Reliability, Observability, and Operational Excellence
Interviewers want evidence that your systems are operable, observable, and cost-aware. You will discuss monitoring/alerting, runbooks, SLA/SLOs, retry/backoff/idempotency, cost/performance tradeoffs, and post-incident improvement loops.
Be ready to go over:
- Observability stack: Metrics, logs, traces, data validation signals
- Failure handling: Replay/backfill processes, dead-letter queues, partial retry strategies
- Cost controls: Storage lifecycle policies, compute optimization, workload scheduling
- Advanced concepts (less common): Operational analytics for pipelines, error budget policies, canary datasets
Example questions or scenarios:
- "Outline your monitoring, alerting, and runbook approach for an hourly ingestion that occasionally backlogs."

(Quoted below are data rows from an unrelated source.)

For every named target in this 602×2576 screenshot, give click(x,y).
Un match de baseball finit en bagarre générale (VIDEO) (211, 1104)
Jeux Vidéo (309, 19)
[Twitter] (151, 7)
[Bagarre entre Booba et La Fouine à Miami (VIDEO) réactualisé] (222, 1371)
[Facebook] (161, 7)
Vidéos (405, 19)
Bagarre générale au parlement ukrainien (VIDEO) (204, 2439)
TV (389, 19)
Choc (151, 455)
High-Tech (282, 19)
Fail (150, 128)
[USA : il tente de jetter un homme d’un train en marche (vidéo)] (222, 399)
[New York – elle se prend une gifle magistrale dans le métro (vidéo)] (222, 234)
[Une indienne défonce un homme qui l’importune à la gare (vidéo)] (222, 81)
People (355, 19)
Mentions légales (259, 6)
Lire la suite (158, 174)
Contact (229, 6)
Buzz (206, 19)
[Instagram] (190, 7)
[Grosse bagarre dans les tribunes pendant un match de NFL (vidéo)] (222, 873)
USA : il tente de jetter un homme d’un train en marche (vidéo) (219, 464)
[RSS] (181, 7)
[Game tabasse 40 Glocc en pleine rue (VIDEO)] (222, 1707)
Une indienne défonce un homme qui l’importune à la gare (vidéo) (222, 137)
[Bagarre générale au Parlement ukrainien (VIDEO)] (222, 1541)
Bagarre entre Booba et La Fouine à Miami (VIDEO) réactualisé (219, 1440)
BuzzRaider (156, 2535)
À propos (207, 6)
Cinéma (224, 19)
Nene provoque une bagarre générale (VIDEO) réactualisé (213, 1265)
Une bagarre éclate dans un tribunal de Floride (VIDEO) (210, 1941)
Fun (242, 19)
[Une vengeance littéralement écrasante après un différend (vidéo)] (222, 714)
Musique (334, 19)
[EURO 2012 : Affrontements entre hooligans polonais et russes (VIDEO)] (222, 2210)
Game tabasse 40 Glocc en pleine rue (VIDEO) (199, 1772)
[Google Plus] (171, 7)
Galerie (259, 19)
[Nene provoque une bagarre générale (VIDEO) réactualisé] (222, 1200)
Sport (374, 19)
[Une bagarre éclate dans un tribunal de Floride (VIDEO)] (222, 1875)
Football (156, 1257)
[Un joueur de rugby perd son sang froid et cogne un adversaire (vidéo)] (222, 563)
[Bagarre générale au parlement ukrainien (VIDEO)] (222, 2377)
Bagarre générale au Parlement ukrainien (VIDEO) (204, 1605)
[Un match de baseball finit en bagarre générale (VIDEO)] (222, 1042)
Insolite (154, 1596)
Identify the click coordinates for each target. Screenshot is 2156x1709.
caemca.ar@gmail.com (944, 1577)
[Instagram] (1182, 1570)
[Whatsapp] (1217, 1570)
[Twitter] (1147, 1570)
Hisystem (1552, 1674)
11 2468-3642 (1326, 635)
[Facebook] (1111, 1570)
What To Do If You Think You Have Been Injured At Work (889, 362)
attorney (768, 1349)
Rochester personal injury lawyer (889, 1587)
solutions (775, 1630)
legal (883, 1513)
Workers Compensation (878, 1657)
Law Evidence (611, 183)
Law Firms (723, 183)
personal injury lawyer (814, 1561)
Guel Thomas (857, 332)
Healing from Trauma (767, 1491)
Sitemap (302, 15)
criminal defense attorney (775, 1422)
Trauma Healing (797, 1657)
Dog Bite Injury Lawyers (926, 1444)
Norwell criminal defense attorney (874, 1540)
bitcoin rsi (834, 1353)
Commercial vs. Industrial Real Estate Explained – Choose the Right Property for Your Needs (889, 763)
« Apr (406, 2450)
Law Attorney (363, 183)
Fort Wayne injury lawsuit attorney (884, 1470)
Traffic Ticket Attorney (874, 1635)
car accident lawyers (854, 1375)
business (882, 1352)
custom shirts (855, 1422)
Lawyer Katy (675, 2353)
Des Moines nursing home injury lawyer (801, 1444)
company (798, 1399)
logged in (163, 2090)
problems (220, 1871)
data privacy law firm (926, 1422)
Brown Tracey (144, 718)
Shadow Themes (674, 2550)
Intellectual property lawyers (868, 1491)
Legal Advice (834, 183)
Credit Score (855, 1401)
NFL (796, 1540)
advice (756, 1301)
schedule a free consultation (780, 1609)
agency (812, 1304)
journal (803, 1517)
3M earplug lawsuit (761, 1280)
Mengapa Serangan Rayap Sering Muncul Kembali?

- "A pipeline’s costs spiked 3x—walk through your systematic diagnosis and remediation plan."
- "How do you balance latency requirements for app endpoints with batch economics?"
Applied AI & Data Products for Construction
AECOM is enabling AI/LLM workflows—semantic search, summarization, classification, and agent-driven retrieval. You’ll be asked how to shape datasets for AI readiness: structured outputs, evaluation/QA, human-in-the-loop safeguards, and efficient access patterns for low-latency apps and agents.
Be ready to go over:
- RAG and semantic search: Indexing strategies, chunking/metadata, freshness signals
- Structured extraction pipelines: Templates, evaluation harnesses, drift detection
- Human-in-the-loop: Review queues, feedback loops, measurable quality criteria
- Advanced concepts (less common): Agent orchestration over governed data, provenance tracking, prompt/data leakage controls
Example questions or scenarios:
- "Design a data pipeline that enables semantic search over drawings and RFIs with traceability back to source documents."
- "Implement a classification workflow with structured outputs and human-in-the-loop QA—how do you measure quality?"
- "How would you expose a low-latency query endpoint for an internal agent while maintaining governance and lineage?"